The size of the set of output feature maps following each convolutional layer depends upon the number of kernels used, the size of the kernel used, and the stride associated with the sliding convolution. Along with providing the network with translation equivariance, zero padding can be used to provide further control over the dimensionality of output feature maps and allows for the size of the feature maps to be preserved after the convolutional operation. This is useful for element-wise combinations of feature maps in which the sizes of the sets of feature maps must be identical.

Although downsampling can be performed using convolutions without zero padding, this may not be ideal for some applications. A common strategy for reducing the size of a set of feature maps is pooling. In particular, max pooling is the most popular pooling strategy because it is both computationally inexpensive and mostly translationally invariant. Additional pooling strategy alternatives exist, such as global average pooling, which has demonstrated increased performance in applications of implicit object localization.32

Moreover, the previously discussed convolutional and FC layers perform linear operations. Therefore, because a composite function of linear functions is still a linear function, neural networks that are solely composed of these layers would be unable to approximate a nonlinear function.

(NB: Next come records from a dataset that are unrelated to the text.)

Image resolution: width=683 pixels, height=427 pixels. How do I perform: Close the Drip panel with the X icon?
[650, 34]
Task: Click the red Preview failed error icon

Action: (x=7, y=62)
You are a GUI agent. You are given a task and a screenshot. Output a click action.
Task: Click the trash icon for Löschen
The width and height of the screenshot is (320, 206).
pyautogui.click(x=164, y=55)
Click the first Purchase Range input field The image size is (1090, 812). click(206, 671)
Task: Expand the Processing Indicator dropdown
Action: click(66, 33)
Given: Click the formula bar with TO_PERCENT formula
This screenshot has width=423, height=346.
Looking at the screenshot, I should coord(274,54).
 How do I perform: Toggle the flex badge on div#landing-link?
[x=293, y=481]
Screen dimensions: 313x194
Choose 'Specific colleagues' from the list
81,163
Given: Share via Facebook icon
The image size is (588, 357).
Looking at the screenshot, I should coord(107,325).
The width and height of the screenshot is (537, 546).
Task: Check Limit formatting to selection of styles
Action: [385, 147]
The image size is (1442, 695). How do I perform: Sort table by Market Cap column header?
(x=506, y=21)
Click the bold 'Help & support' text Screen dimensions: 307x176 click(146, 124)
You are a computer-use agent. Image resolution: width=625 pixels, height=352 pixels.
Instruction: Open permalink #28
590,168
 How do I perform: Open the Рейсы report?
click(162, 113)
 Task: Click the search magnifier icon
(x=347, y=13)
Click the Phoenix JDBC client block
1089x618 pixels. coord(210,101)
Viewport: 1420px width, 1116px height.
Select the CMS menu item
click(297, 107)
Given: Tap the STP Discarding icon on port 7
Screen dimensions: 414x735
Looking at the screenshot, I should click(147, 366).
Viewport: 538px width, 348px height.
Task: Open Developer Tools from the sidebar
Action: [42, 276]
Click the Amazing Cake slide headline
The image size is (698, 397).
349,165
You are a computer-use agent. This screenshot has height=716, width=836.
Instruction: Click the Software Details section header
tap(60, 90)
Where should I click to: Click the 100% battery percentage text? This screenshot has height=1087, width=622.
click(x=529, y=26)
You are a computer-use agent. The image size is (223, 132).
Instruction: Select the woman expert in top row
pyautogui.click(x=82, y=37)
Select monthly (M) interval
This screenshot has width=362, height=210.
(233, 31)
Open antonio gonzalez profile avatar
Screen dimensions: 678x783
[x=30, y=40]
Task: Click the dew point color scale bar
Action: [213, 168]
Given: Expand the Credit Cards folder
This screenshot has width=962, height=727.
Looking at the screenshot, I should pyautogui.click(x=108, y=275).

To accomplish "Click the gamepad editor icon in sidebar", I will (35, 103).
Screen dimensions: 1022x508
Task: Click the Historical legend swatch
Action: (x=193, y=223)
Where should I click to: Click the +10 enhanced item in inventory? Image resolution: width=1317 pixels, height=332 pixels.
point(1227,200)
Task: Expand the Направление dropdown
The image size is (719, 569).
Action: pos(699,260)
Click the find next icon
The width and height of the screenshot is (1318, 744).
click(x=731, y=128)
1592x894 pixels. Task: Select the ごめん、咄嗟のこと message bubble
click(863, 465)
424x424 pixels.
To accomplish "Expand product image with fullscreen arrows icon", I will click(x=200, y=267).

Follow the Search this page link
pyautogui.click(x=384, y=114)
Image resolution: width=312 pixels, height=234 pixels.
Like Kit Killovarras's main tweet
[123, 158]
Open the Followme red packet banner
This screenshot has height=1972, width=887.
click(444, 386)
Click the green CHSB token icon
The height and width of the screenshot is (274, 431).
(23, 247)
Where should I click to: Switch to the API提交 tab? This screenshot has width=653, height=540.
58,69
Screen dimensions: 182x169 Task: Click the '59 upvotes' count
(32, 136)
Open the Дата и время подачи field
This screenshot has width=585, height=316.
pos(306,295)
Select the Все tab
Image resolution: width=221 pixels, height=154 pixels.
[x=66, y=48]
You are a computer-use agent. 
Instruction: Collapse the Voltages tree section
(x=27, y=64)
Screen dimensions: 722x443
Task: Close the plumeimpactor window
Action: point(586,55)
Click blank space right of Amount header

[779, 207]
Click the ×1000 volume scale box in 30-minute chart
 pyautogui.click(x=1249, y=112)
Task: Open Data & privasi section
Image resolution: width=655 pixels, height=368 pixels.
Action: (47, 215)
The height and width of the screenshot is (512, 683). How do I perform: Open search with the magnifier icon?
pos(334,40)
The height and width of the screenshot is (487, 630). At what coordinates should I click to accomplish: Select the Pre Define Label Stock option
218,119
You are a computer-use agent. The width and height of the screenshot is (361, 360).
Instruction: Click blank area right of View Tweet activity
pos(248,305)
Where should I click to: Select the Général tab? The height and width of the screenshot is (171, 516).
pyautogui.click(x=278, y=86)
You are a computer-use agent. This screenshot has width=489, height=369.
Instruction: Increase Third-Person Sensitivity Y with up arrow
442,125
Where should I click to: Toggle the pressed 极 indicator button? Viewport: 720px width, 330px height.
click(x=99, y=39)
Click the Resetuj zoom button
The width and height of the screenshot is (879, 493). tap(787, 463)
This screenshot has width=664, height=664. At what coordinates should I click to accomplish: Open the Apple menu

Thus nonlinear activation functions are used to insert nonlinearity into the convolutional and FC layers such as ReLU, Leakly ReLU, ELU, PreLU, Tanh, Softmax, and Sigmoid functions. In addition, recent work has demonstrated promising results using more generalized and intuitive activation functions, such as GenLU.33

One limitation of traditional CNNs is their use of FC-layers in their architecture, making them not well suited when processing high-resolution images, for instance. Conversely, fully convolutional networks (FCNs)34 used for image formation, such as convolutional autoencoders, do not contain “dense” layers (i.e., FC-layers). Instead, an FCN utilizes 2D convolutions that perform the feature extraction and mapping task of FC-layers in conventional CNNs. Hence, FCNs can make inferences in high-dimensional spaces but are also uniquely amenable to input of variable sizes. FCNs have exhibited state-of-the-art performance for many computer-vision tasks, especially when dense labeling is required.3436 FCNs also have the advantage of providing end-to-end solutions (execute a series of tasks as a whole). Specifically, autoencoder structures that are mentioned in this text are FCNs that have an output layer of equal size to the input layer and consist of an encoder and a decoder section. The encoder transforms the input into a specific set of features, and these features can then be interpreted by the decoder section to recover the original data.37

However, in CNNs, the output is produced with the underlying assumption that two successive data inputs are independent of each other. In other words, they do not have “memory,” and their output is independent of previous element in a sequence. Recurrent neural networks (RNNs) have been specifically developed to model/process time series data (e.g., video sequences). Each element (image) in the time series data is mapped to a feature representation, and the “current” representation is determined by a combination of the previous representations and the “current” input datum. In other words, RNNs have loops between layers that allow information to persist. One issue often encountered when using RNN is the vanishing/explosion gradient problems (difficulty in training network). Long short-term memory networks have been designed to overcome this issue and are widely used in classification and forecasting based on time series input across many applications.38


Considerations in Network Architecture

Deep neural networks (DNNs) are now consistently producing the state-of-the-art results in countless applications across fields. Beyond the refinements in network architecture and training methodologies (see the next section), it is unquestionable that the computational prowess of current GPU units in conjunction with the availability of large datasets are central to these successes. Current DL implementations have been characterized by an increase in depth and computational complexity. For instance, the visual geometry group demonstrated that the depth of a network was a critical component to achieving better classification accuracy in CNNs.39 However, a phenomenon known as “degradation” was observed when network depth was increased. Degradation refers to the sudden rapid deterioration of network performance during training. One of the issues associated with increasing network depth is the explosion or vanishing of gradients during backpropagation. To address this challenge, Ioffe and Szegedy40 introduced “batch normalization.” Batch normalization layers are used to fix the mean and variance of layer output during forward passing, squashing any large activations and increasing network stability. The mechanism of how batch normalization works has been largely accepted as being due to the reduction of internal covariate shift or abrupt changes in the distribution of the layer input. Santurkar et al.41 recently illustrated that this was not so and that more exploration is needed for a definitive answer. Because the effect of batch normalization is deemed dependent on the batch size and sometimes is misleading to use it for recurrent networks layer normalization has been proposed for use instead.42 In this case, the normalizing mean and variance are calculated from all inputs to neurons in a layer per each sample. It has been shown to be easier to implement in recurrent networks and to further reduce training time. In this regard, weight normalization43 can also be applied successfully to recurrent models and has shown improved speed compared with batch normalization. The use of normalization techniques coupled with a good weight initialization strategy44 can be a key to avoiding degradation and accomplishing network convergence.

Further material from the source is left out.